[TEXT UNDER STUDY — start]
Step 5: Review Incrementally
Each unit — whether split off or rebuilt — goes through normal review as it lands: ce-quality-gate on touched files, then ce-review for substantial or risky units. Review the stack piece by piece; you do not wait for the whole set.
The loop terminates when every remaining piece is something a careful human can review with confidence. That is the exit condition — not a fully-specified plan, and not a green test suite alone.
Relationship To Other Skills
- ideate → brainstorm →
ce-plan → ce-work — your normal build loop, upstream of this skill. It produces the diff; this skill carves it.
ce-plan — the natural home for the Step 3 unit breakdown when the set warrants a durable plan with test scenarios and dependency ordering.
ce-work — builds each unit on the rebuild path, and finishes any unit a split leaves incomplete.
git-commit / git-commit-push-pr — create the commits/PRs for each unit in the stack.
ce-quality-gate / ce-review — gate each unit as it lands; review incrementally, not in one giant pass.
git-worktree — isolates parallel rebuild agents that touch overlapping files.
orchestration — use when the parallel fan-out needs structured coordination beyond a single concurrent batch.
Output
Keep the user oriented with a compact status:
- The carve strategy chosen at Step 2 (split / rebuild / mixed) and why.
- The decomposition — the ordered list of units, their dependencies, and which are reviewable as-is.
- The stack or dispatch state — which commits/PRs exist or which agents are running, in parallel vs sequence, and where each piece stands.
- Any unit that came back over threshold and is being decomposed recursively.
- The exit signal: the point at which every remaining piece is small enough to review with confidence.
[TEXT UNDER STUDY — finish]
[EXTRACTED ENTRIES — start]
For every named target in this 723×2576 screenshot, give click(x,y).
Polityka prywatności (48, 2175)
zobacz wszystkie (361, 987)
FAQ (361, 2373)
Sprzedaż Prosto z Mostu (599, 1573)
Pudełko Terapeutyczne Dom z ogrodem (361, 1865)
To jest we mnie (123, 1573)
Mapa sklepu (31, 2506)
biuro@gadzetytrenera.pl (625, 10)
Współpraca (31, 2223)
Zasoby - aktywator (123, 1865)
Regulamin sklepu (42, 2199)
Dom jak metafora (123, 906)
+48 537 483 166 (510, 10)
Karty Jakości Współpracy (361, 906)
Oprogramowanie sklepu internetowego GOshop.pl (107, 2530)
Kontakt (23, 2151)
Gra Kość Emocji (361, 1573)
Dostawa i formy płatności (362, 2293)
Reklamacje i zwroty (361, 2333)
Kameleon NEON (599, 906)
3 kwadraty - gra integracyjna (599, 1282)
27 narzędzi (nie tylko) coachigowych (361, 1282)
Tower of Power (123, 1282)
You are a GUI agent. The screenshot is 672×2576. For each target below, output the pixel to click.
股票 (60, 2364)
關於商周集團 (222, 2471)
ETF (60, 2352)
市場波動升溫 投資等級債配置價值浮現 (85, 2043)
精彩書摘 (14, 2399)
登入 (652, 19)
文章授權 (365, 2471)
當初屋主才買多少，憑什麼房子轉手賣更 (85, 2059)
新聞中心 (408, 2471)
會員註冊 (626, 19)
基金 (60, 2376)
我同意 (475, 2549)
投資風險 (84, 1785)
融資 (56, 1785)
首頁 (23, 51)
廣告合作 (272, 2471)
[EXTRACTED ENTRIES — finish]
EXERCISE SET:
**A)** According to the passage on reviewing changes in pieces, when does the loop end?
**B)** From the passage on reviewing changes in pieces, copy out the part that begins with the words containing "ce-quality-gate / ce-review" and ends with "being decomposed recursively.".

ACTIVITY ANSWERS:
**A)** It ends when every remaining piece is something a careful human can review with confidence.

**B)**
ce-quality-gate / ce-review — gate each unit as it lands; review incrementally, not in one giant pass.
git-worktree — isolates parallel rebuild agents that touch overlapping files.
orchestration — use when the parallel fan-out needs structured coordination beyond a single concurrent batch.
Output
Keep the user oriented with a compact status:
- The carve strategy chosen at Step 2 (split / rebuild / mixed) and why.
- The decomposition — the ordered list of units, their dependencies, and which are reviewable as-is.
- The stack or dispatch state — which commits/PRs exist or which agents are running, in parallel vs sequence, and where each piece stands.
- Any unit that came back over threshold and is being decomposed recursively.